▶ [Stated task]: Can you update the lines starting at the one that contains "Given: Open the Base color channel dropdown" and ending at the final line, swapping "dropdown" for "menu", keeping everything else unchanged, and leaving out the pictures?
* * * *
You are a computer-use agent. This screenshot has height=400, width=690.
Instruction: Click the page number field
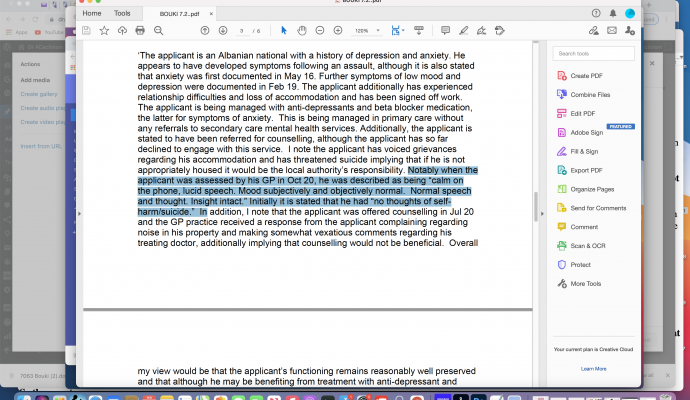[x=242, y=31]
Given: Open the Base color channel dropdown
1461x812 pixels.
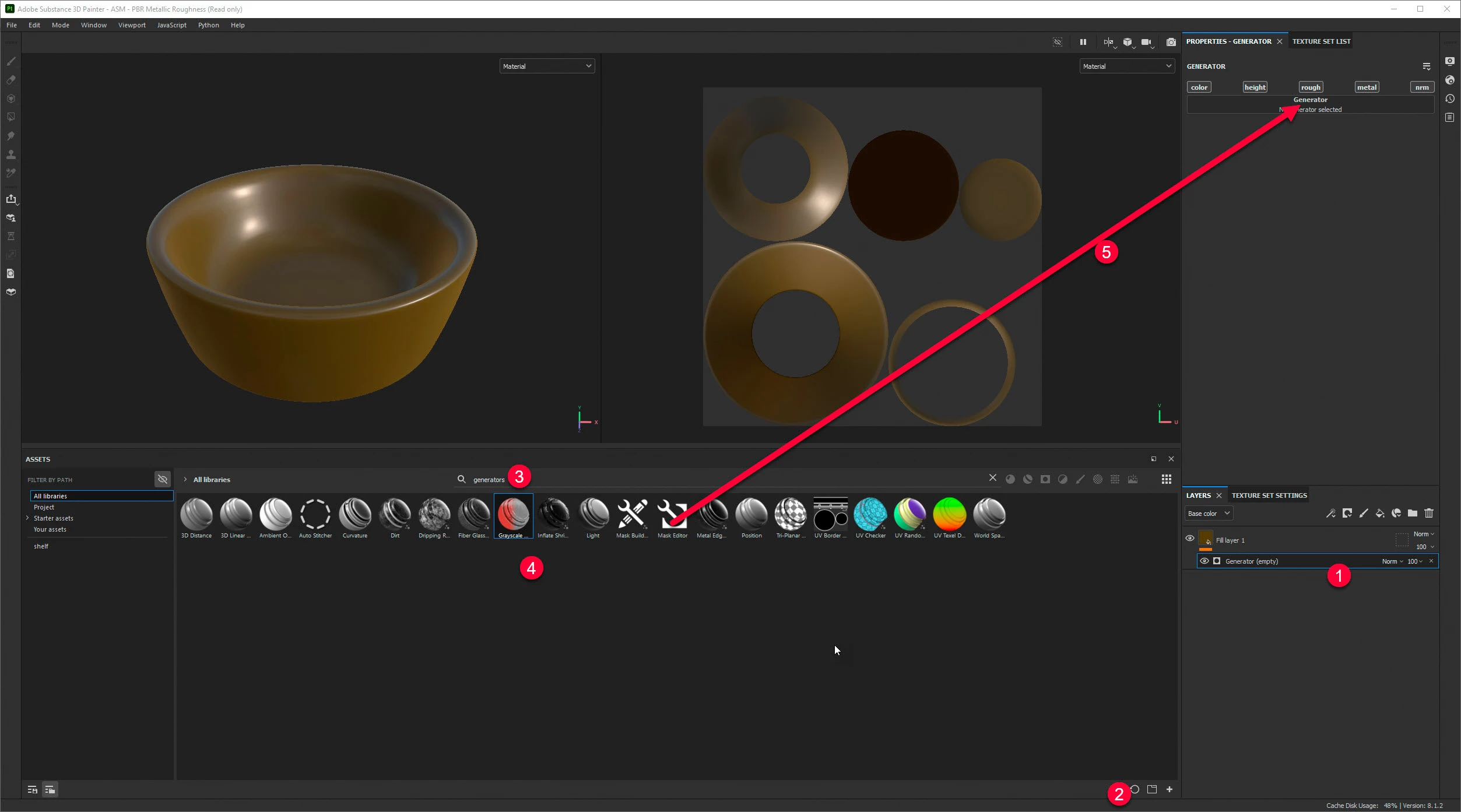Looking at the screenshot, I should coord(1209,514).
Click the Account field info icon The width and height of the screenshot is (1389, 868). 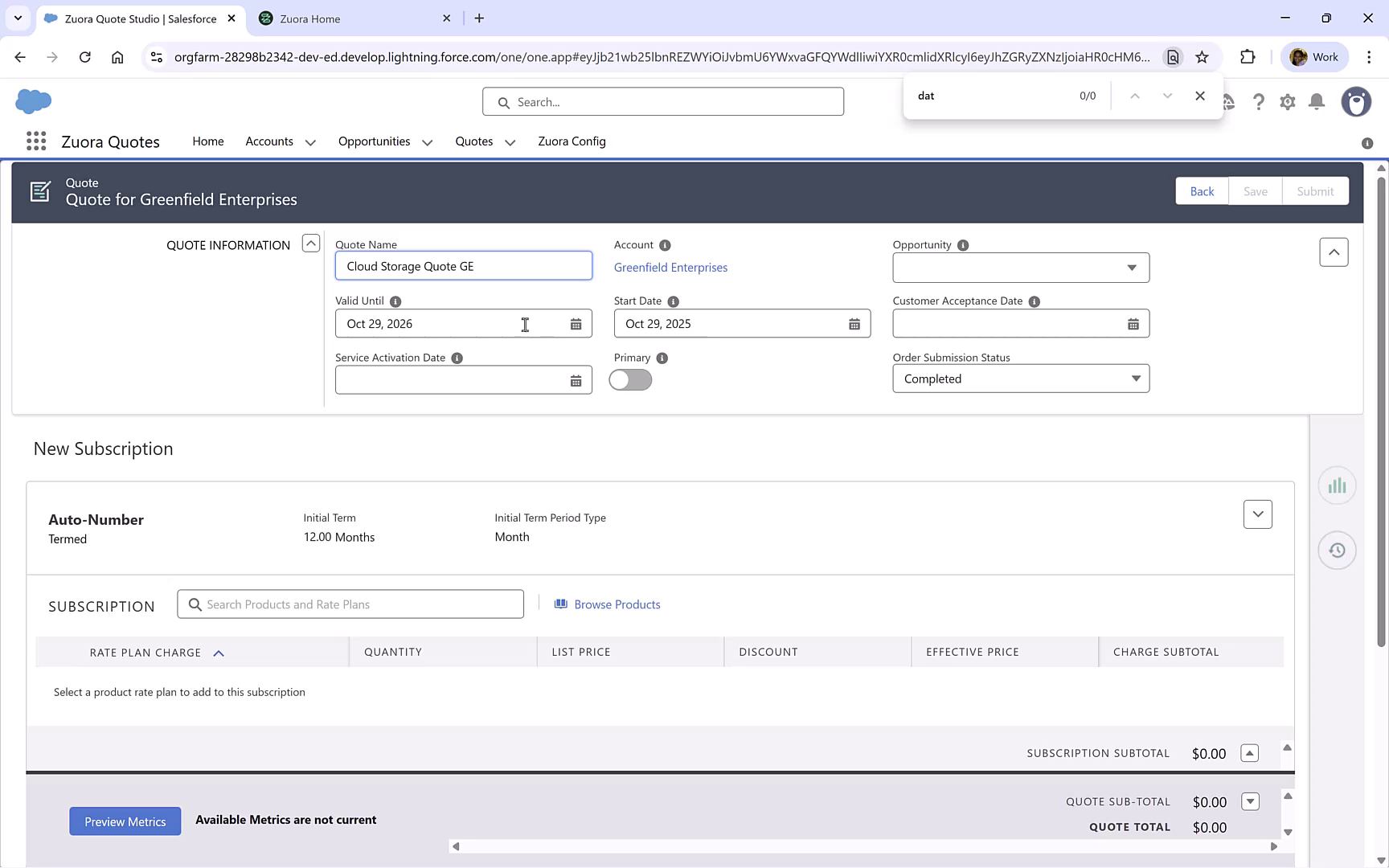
* * * *
▶ [Task result]:
Given: Open the Base color channel menu
1461x812 pixels.
Looking at the screenshot, I should coord(1209,514).
Click the Account field info icon The width and height of the screenshot is (1389, 868). 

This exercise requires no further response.